# Red Algae



## CamH (Jan 5, 2014)

Any ideas on ridding my sump of this red algae? Appeared shortly after I resorted to tap water for water top ups when I was having issues with my RODI/water meter. That issue has been resolved and have so far changed out 40 gallons. The stuff grows pretty fast and loves to grow on my filter socks but doesn't stick to it when removing the socks. Makes a bit of a mess.








[/URL][/IMG]


----------



## badmedicine (Oct 27, 2012)

looks like cyanobacteria to me. 
Best method I found was using RED SLIME REMOVER (I get mine from Big Al's). From what I remember it oxidizes in the water and your natural bacteria is able to remove it. It does not harm tank contents (corals, fish or bacteria) and it temporarily boosts your bacteria energy in your tank to clean- I use it to "deep clean" my tank occasionally.

Be warned:
Turn off your protein skimmer BEFORE adding it to your tank. It will make your skimmer go into hyper-drive !!! (Major foam and water expelled from your protein skimmer immediately).

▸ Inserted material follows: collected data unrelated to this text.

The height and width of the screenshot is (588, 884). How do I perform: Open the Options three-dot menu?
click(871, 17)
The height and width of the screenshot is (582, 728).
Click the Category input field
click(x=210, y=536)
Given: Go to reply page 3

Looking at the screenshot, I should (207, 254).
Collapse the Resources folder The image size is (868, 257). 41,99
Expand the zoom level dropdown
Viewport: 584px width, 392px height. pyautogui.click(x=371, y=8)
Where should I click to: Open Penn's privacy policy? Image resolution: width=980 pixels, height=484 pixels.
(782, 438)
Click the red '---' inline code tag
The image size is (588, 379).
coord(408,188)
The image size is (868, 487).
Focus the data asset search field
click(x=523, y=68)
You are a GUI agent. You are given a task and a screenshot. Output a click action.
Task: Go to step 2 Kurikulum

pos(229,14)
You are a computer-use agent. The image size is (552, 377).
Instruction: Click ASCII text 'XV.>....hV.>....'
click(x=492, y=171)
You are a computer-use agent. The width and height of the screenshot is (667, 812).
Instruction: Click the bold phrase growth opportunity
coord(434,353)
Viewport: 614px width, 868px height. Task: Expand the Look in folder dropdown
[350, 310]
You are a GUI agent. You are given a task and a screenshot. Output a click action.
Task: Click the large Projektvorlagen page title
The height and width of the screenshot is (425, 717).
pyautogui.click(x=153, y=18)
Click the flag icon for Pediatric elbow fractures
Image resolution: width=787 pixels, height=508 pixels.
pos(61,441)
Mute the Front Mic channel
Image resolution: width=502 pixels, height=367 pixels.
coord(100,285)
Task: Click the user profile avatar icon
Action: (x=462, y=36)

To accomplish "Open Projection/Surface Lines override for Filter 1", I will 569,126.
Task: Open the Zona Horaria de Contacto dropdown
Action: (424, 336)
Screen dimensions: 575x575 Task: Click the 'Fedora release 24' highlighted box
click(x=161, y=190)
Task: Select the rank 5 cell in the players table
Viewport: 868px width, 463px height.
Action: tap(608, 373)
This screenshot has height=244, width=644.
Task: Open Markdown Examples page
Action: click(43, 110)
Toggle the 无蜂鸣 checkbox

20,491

Also I remove my carbon/Phosban because I think carbon will absorb RED SLIME REMOVER which is counterproductive.


----------



## CamH (Jan 5, 2014)

badmedicine said:


> looks like cyanobacteria to me.
> Best method I found was using RED SLIME REMOVER (I get mine from Big Al's). From what I remember it oxidizes in the water and your natural bacteria is able to remove it. It does not harm tank contents (corals, fish or bacteria) and it temporarily boosts your bacteria energy in your tank to clean- I use it to "deep clean" my tank occasionally.
> 
> Be warned:
> ...


.

Thanks for the tip! I'll pick some up today! I use two Hydor 240 nano pumps in my fuge. I was reading that low flow may be a cause? I figured with two of them plus a 26GPH pump going through the UV sterilizer pushing water into the refugium ( and overflowing into the return chamber) that that would be enough?


----------



## CoralConnoisseur (Mar 5, 2014)

Not sure if flow is your problem, but red slime remover will not "fix" the problem. I have used it once before, and yes, it worked great. But the slime will come back if you do not fix the actual problem. We cut back on feeding, and started running GFO in a reactor. Slime did not come back after that. Good luck.


----------



## Reef keeper (Nov 22, 2014)

It's generally caused by low flow and nutrients. 

I always have cyano in my fuge. Lot better than in the DT!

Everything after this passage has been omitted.